## WHAT YOU NEED TO DO
Begin your transcription at the line containing "Instruction: Click the" and continue it, word for word, to the final line below. Include only those lines and skip the pictures.

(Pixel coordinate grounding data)
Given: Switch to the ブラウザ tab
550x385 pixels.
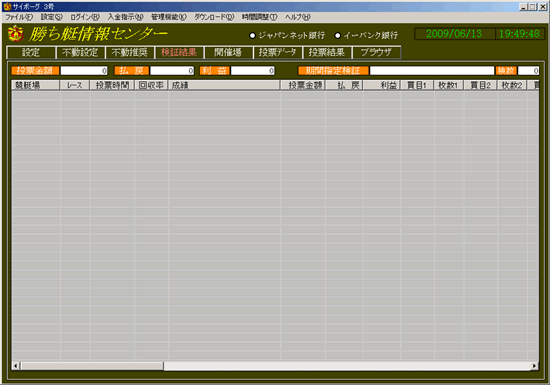Looking at the screenshot, I should [x=376, y=52].
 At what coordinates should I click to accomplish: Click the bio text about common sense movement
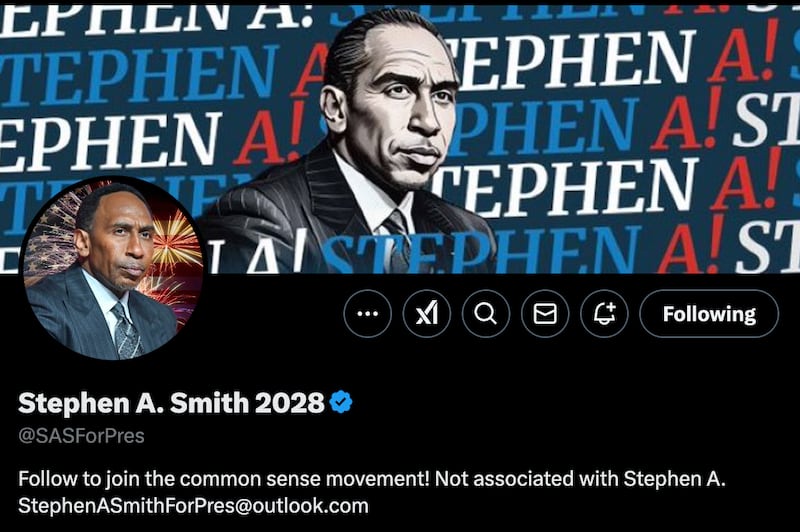[x=224, y=478]
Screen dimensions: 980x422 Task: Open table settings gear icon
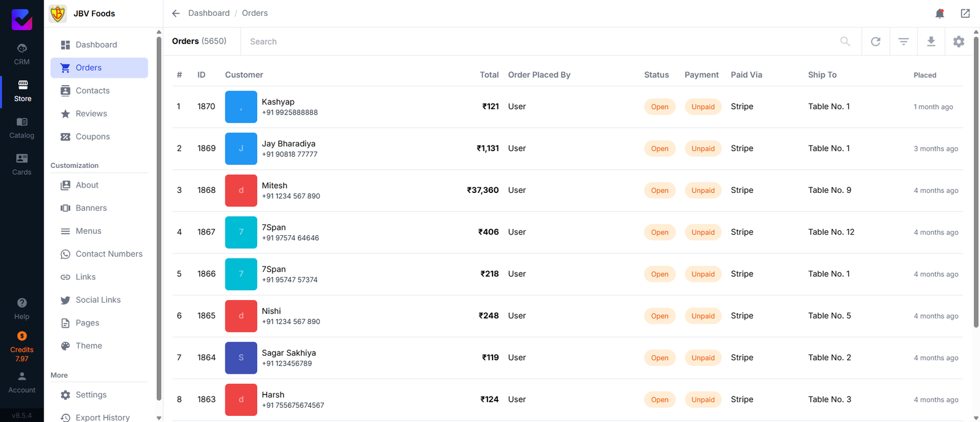959,42
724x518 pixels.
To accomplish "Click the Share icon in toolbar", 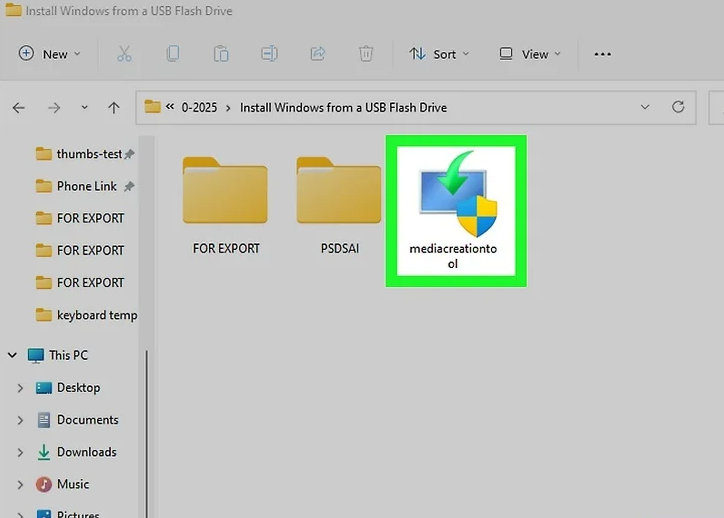I will click(318, 54).
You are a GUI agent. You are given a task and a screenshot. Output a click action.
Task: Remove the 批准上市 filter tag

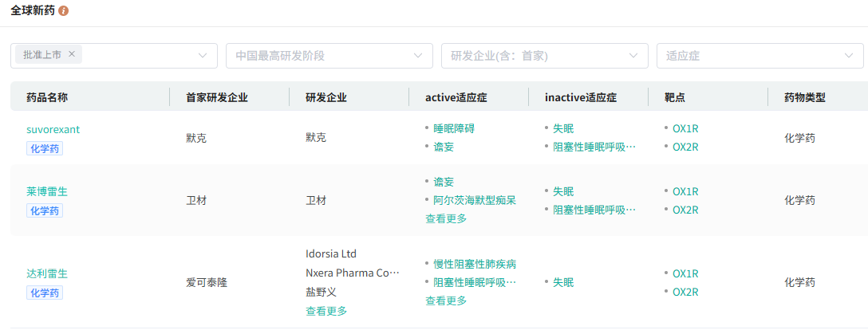coord(72,54)
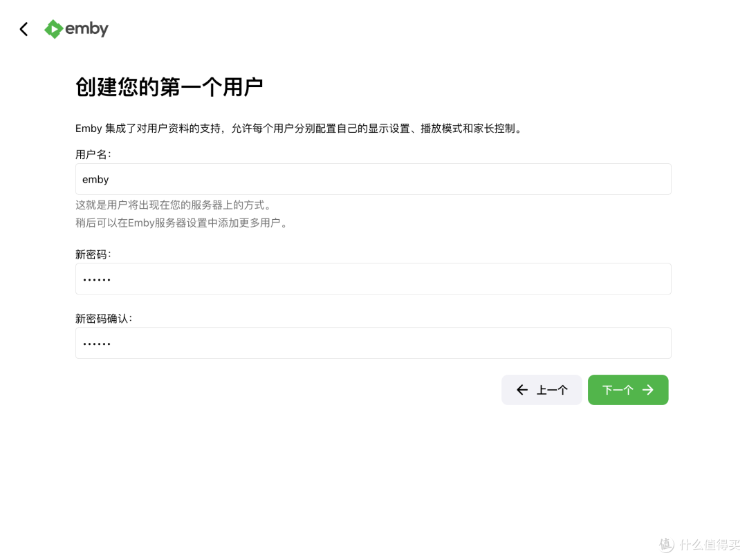Screen dimensions: 747x560
Task: Click the 用户名 field label
Action: point(92,154)
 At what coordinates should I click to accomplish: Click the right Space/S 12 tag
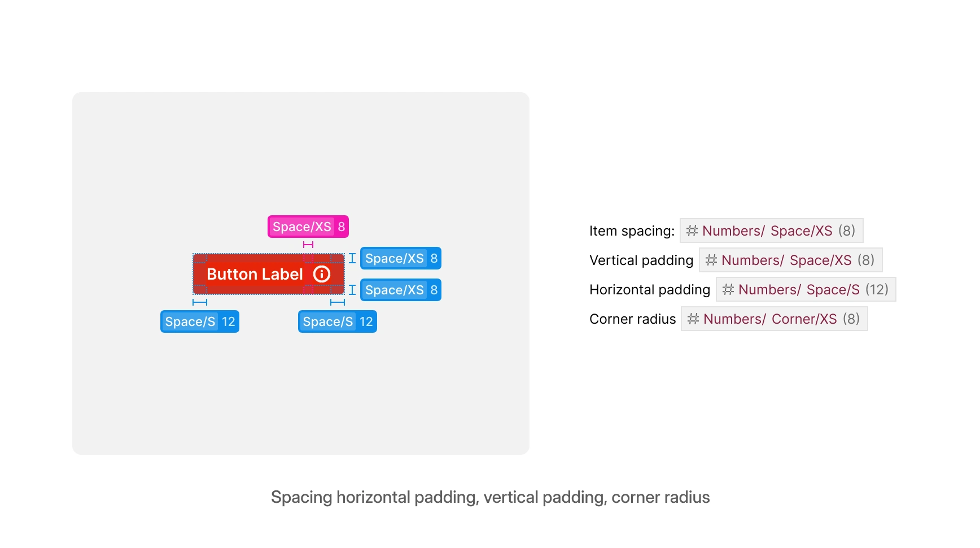[x=338, y=321]
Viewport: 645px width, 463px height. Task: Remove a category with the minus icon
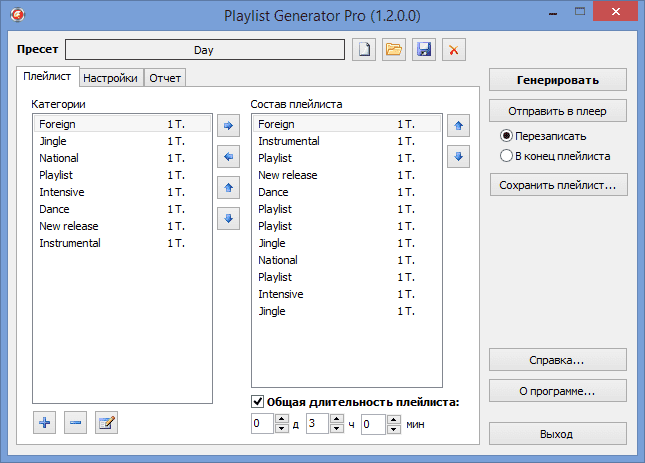click(x=75, y=423)
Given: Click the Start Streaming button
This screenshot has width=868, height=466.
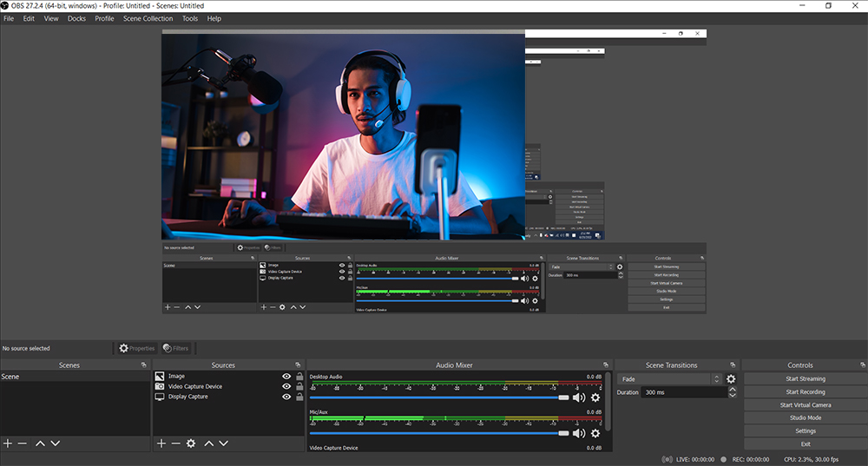Looking at the screenshot, I should 805,379.
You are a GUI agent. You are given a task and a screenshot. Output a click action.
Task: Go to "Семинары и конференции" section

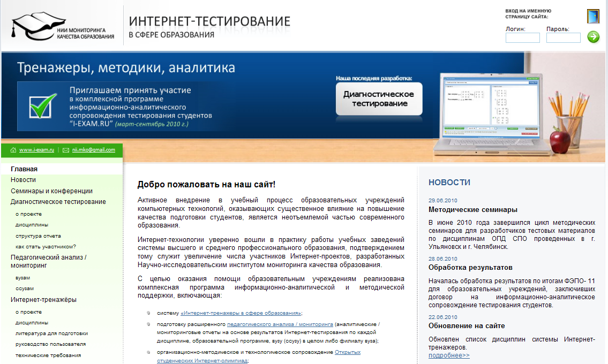pyautogui.click(x=51, y=191)
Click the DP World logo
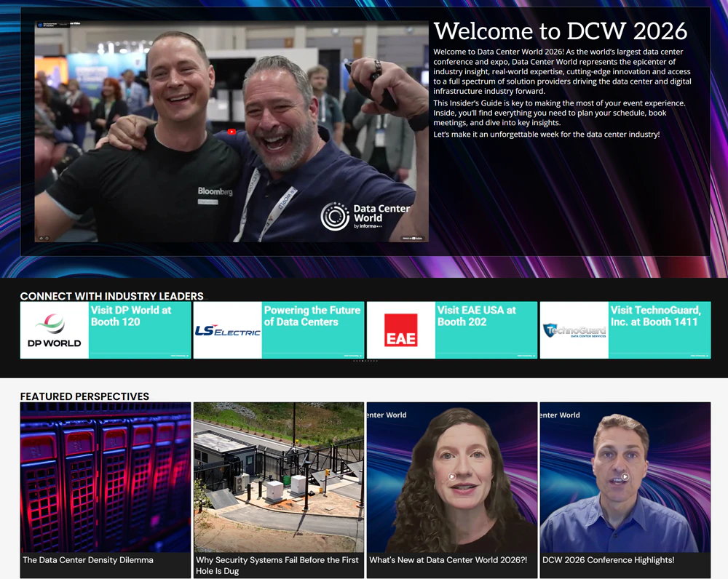Viewport: 728px width, 579px height. pos(53,327)
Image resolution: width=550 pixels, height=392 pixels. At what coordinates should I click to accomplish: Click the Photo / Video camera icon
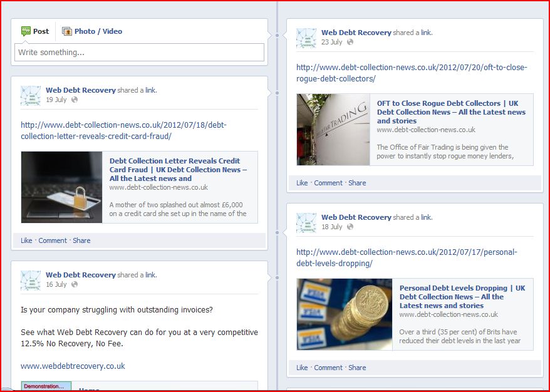tap(66, 31)
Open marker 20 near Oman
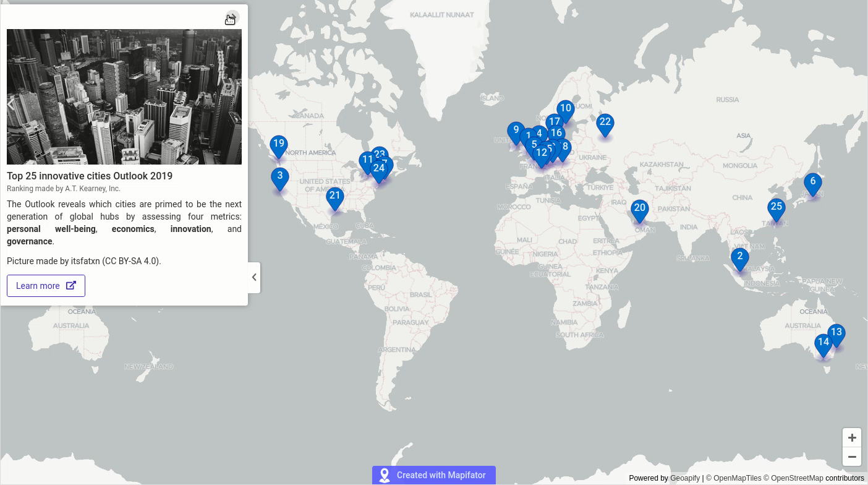This screenshot has width=868, height=485. [x=639, y=208]
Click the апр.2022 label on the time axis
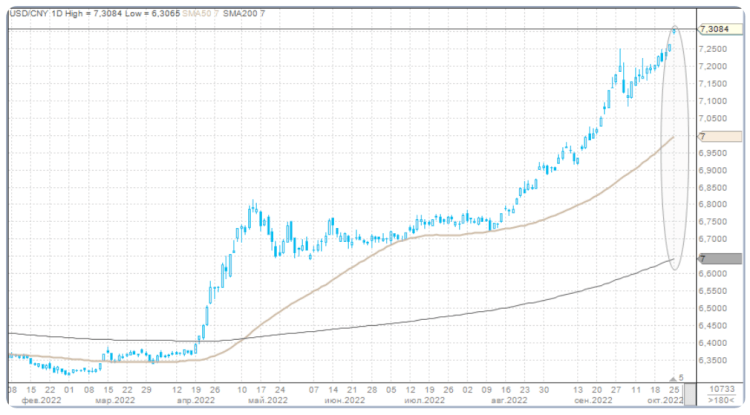This screenshot has height=415, width=750. click(x=196, y=400)
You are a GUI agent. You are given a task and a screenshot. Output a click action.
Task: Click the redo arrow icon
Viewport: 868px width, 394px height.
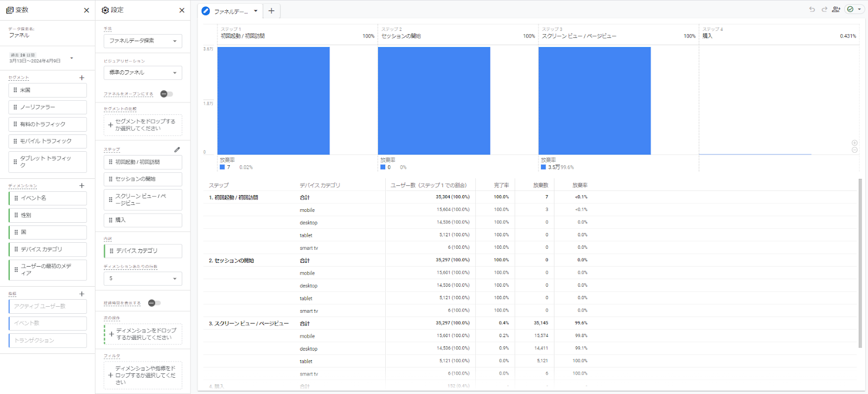point(824,9)
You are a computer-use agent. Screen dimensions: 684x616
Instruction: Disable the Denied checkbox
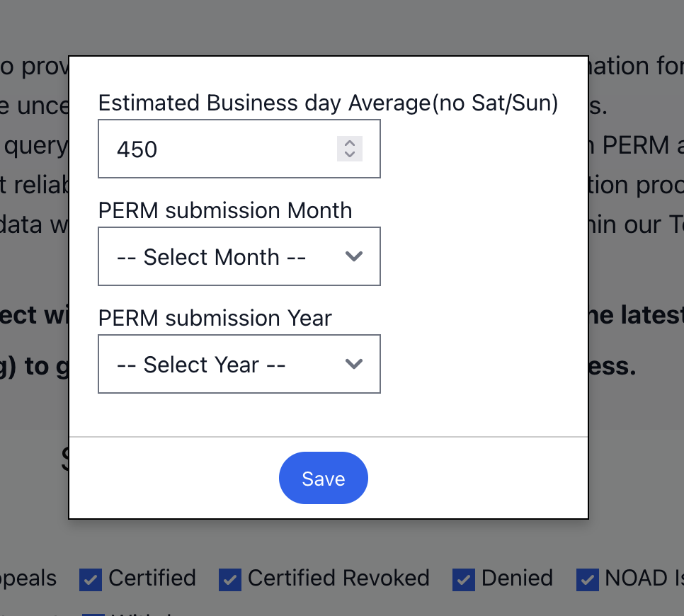click(464, 579)
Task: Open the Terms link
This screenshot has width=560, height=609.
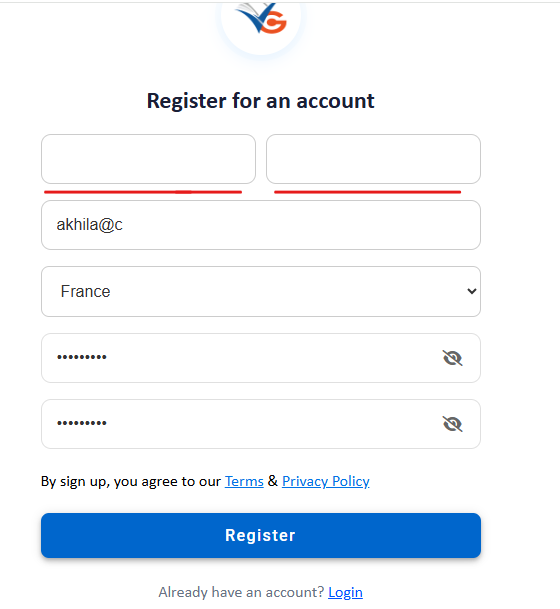Action: (x=244, y=481)
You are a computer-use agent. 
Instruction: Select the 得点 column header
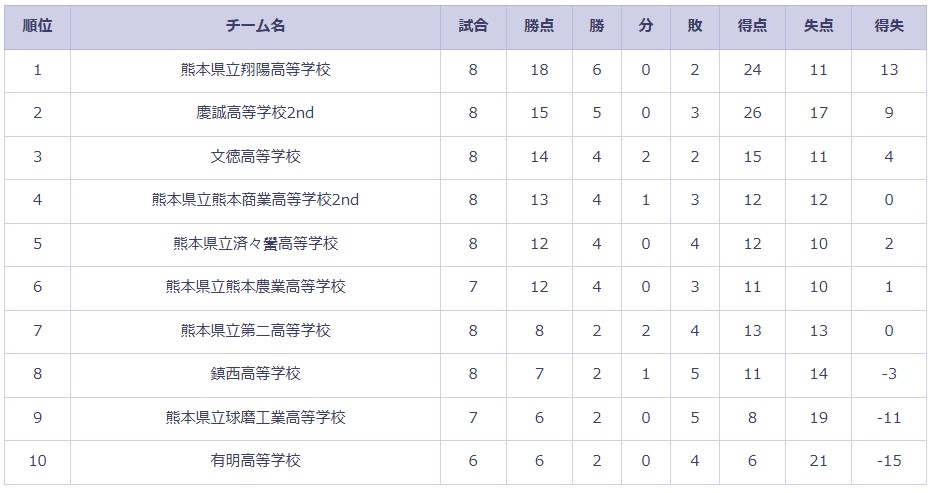[752, 26]
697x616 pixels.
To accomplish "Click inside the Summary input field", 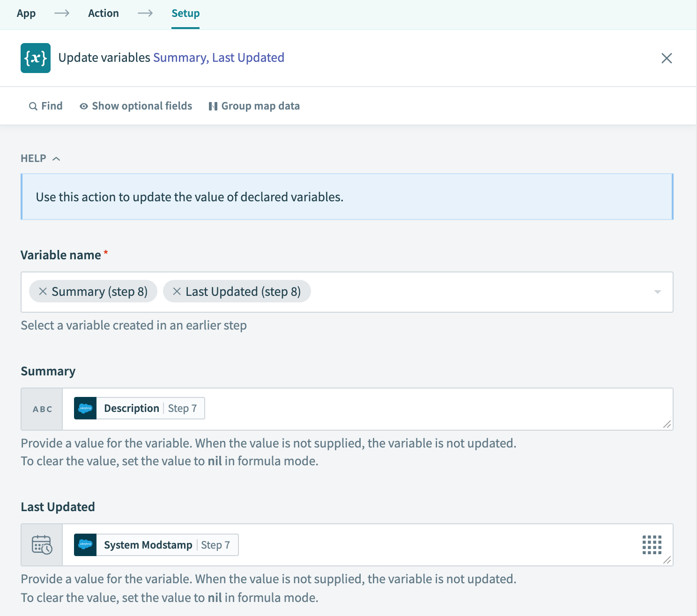I will pyautogui.click(x=422, y=409).
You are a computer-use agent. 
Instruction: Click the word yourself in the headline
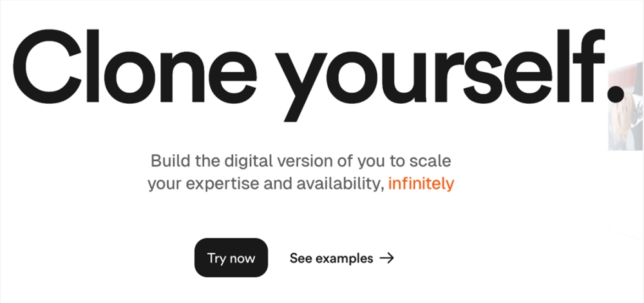pyautogui.click(x=439, y=75)
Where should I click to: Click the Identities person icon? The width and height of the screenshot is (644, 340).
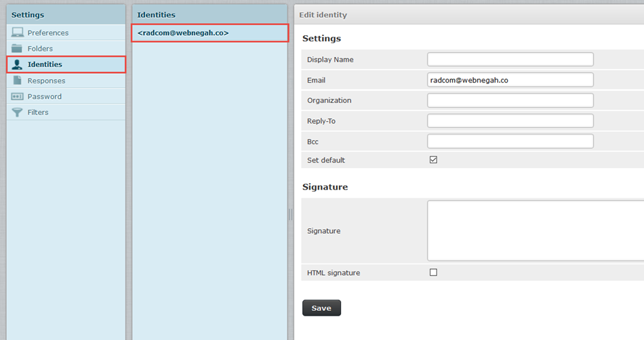click(x=18, y=64)
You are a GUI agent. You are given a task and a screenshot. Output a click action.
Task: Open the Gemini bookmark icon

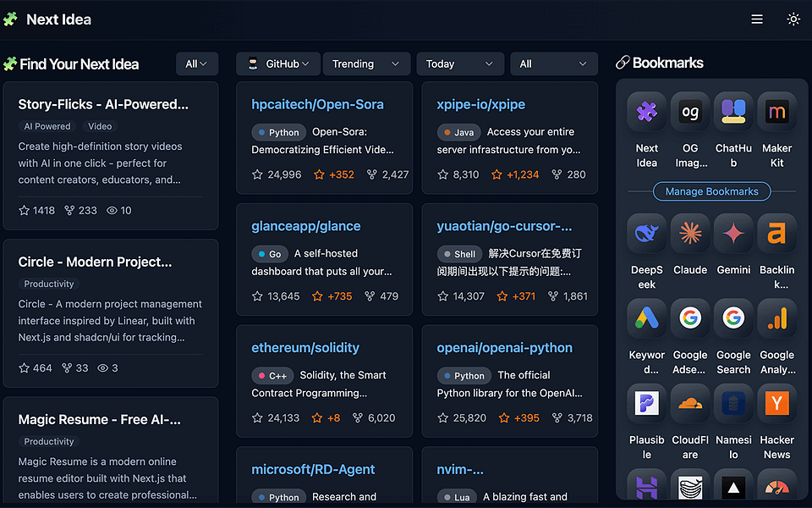[733, 234]
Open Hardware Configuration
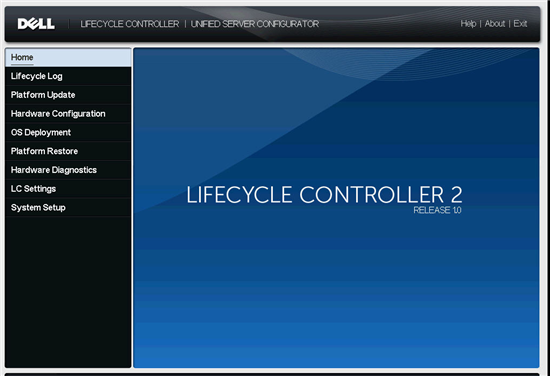 68,114
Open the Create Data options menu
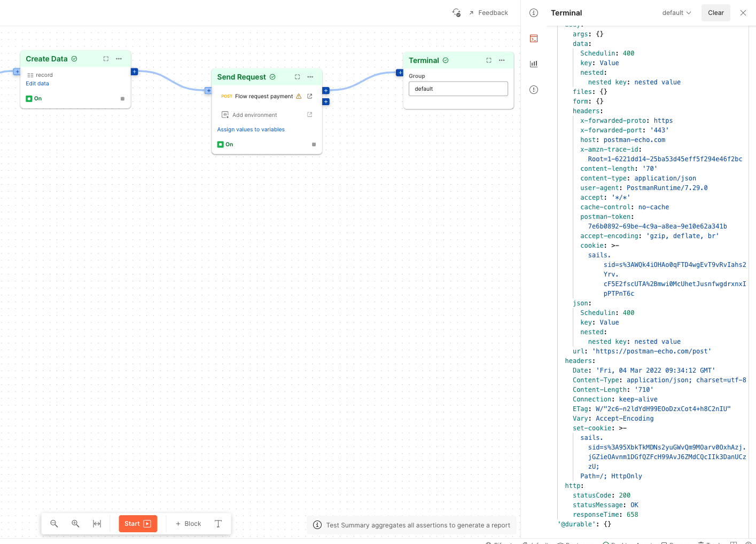This screenshot has width=756, height=544. pyautogui.click(x=119, y=59)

## THE COMPLETED TASK
Instruction: Click the word yourself in the headline
pyautogui.click(x=439, y=75)
Where should I click to: Click the Identities person icon? The width and height of the screenshot is (644, 340).
click(x=18, y=64)
You are a GUI agent. You are given a task and a screenshot. Output a click action.
Task: Open the Gemini bookmark icon

[733, 234]
Open Hardware Configuration
 68,114
Open the Create Data options menu
This screenshot has width=756, height=544. pyautogui.click(x=119, y=59)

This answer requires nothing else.